Très bel hommage à cette femme hors-norme
C'est une pièce menée tambour battant, sans aucun moment de flottement ou de respiration. Tout va vite, tout s'enchaîne avec une grande fluidité. Les comédiens réunis par Géraldine Martineau, qui met en scène son propre texte, sont tous convaincants. Estelle Meyer est exceptionnelle dans L'Extraordinaire destinée de Sarah Bernhardt au théâtre du Palais-Royal. Sa voix, sa manière d’être, sa présence, tout chez elle dégage une fougue généreuse, une puissance baroque mais sans esbroufe. La jeune comédienne et chanteuse installe la complicité avec le public dès la première minute grâce à une savoureuse anecdote. Le ton est donné : la pièce sera festive, libre, généreuse et résolument féministe. Il en fallait du bagout pour interpréter la tragédienne que Jean Cocteau qualifiait de "monstre sacré". Estelle Meyer est Sarah Bernhardt, dans ses fêlures, ses excès, ses excentricités. La tragédienne a fait de sa vie une œuvre d'art, s'arrangeant parfois avec la réalité, s'engageant pour des causes : elle défend Louise Michel, soutient Émile Zola lors de l'affaire Dreyfus, se rend au front en 1916… Et finalement, elle devient la première "influenceuse au monde", en étant une vedette adulée, à l'origine du star-système.

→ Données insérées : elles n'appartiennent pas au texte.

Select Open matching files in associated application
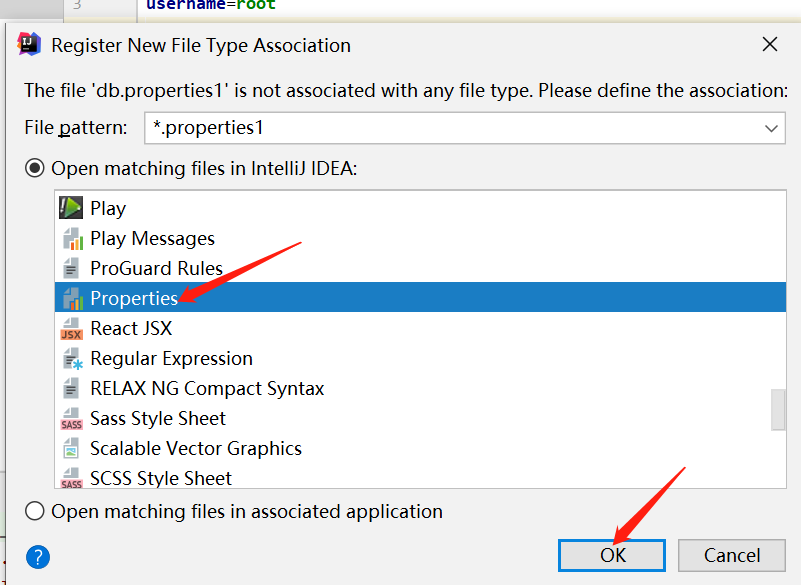 point(35,511)
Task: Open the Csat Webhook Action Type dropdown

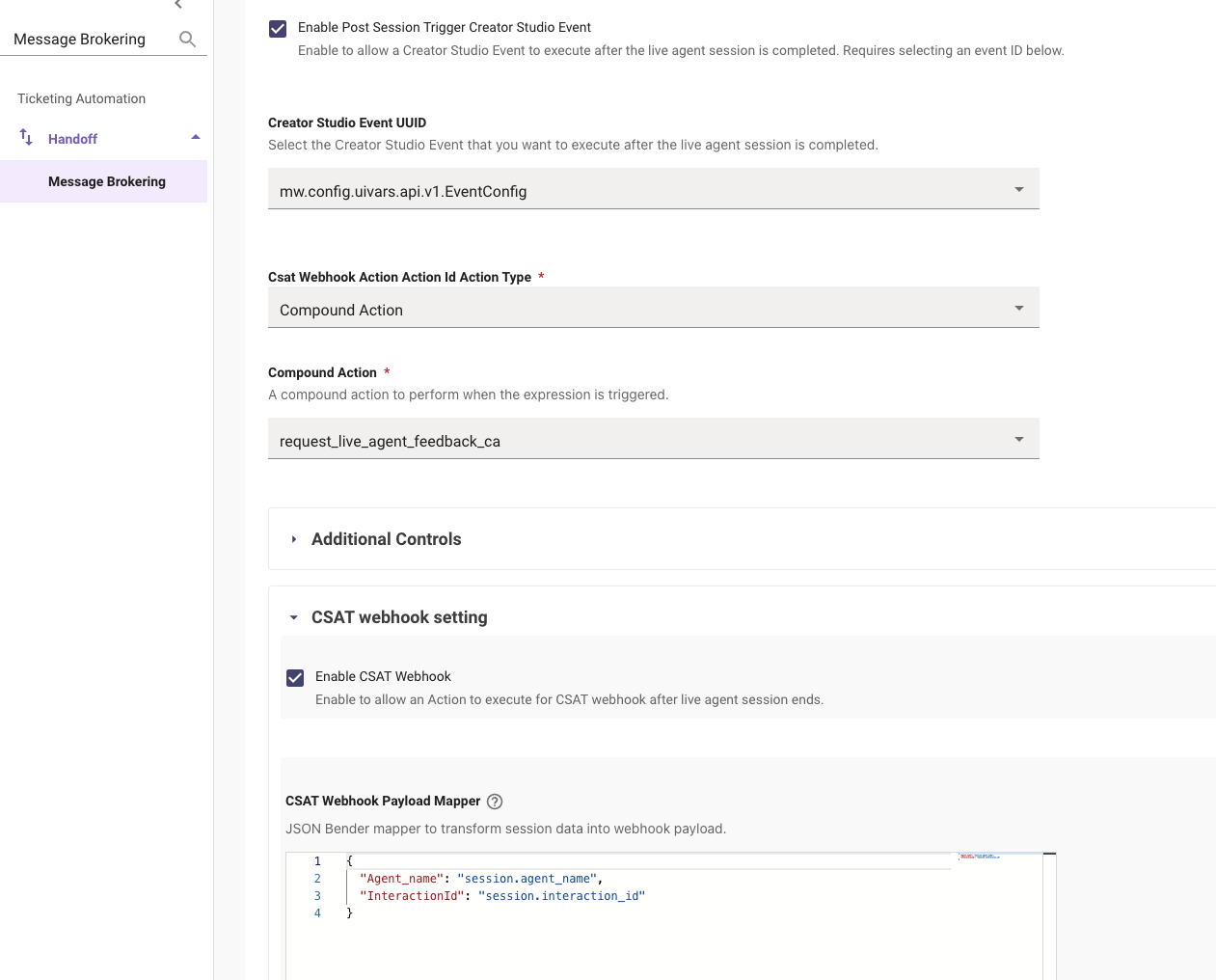Action: [653, 309]
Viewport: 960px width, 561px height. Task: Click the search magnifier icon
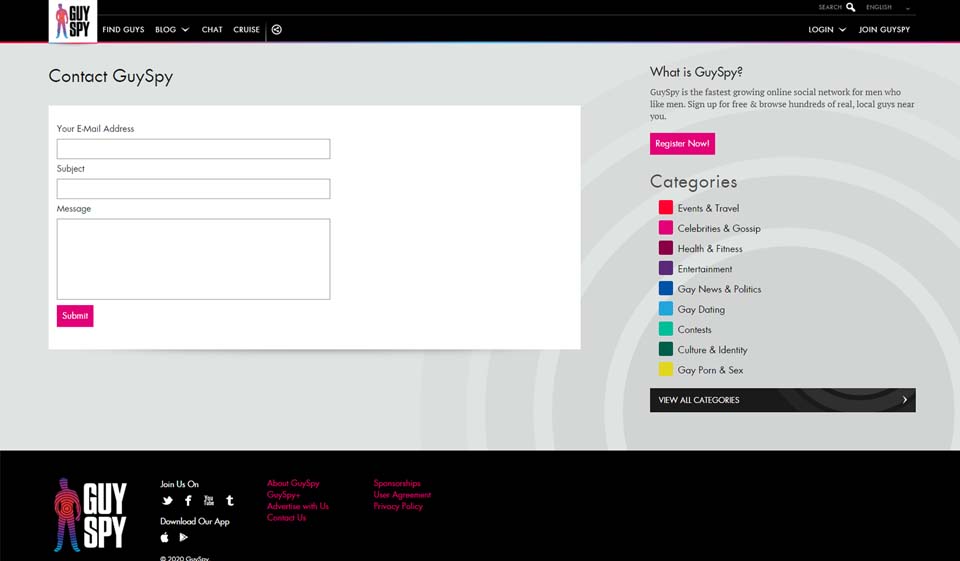pyautogui.click(x=851, y=7)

Son unique passion reste le théâtre, toute sa vie durant malgré les difficultés. Amputée à plus de 70 ans de la jambe droite, elle continue à jouer, allongée ou assise, d'où son surnom de "Mère la Chaise". Surnom qui rejoint une longue liste composée aussi de la "Divine" ou la "Scandaleuse". Car Sarah Bernhardt est entière, sans concession aucune. Dans un décor ingénieux, dix artistes interprètent 35 personnages, dont une violoncelliste et un pianiste très convaincants. De l'adolescente arrivant chez sa mère demi-mondaine à Paris à la tournée américaine, en passant par ses tumultueux passages à Comédie-Française, Géraldine Martineau revient magistralement sur un parcours atypique d'une femme extraordinaire et extravagante. Sarah Bernhardt ne fait rien comme les autres : elle dort dans un cercueil et immortalise le moment, offre un alligator à son fils, transforme le théâtre de l'Odéon en hôpital... On pourrait aisément reprendre la devise de la tragédienne : « Quand même ! », car il était temps de redonner vie à cette artiste flamboyante, dont les funérailles attirèrent à Paris une foule de quelque 400 000 personnes.
L'Extraordinaire destinée de Sarah Bernhardt est à voir au Théâtre du Palais Royal à Paris.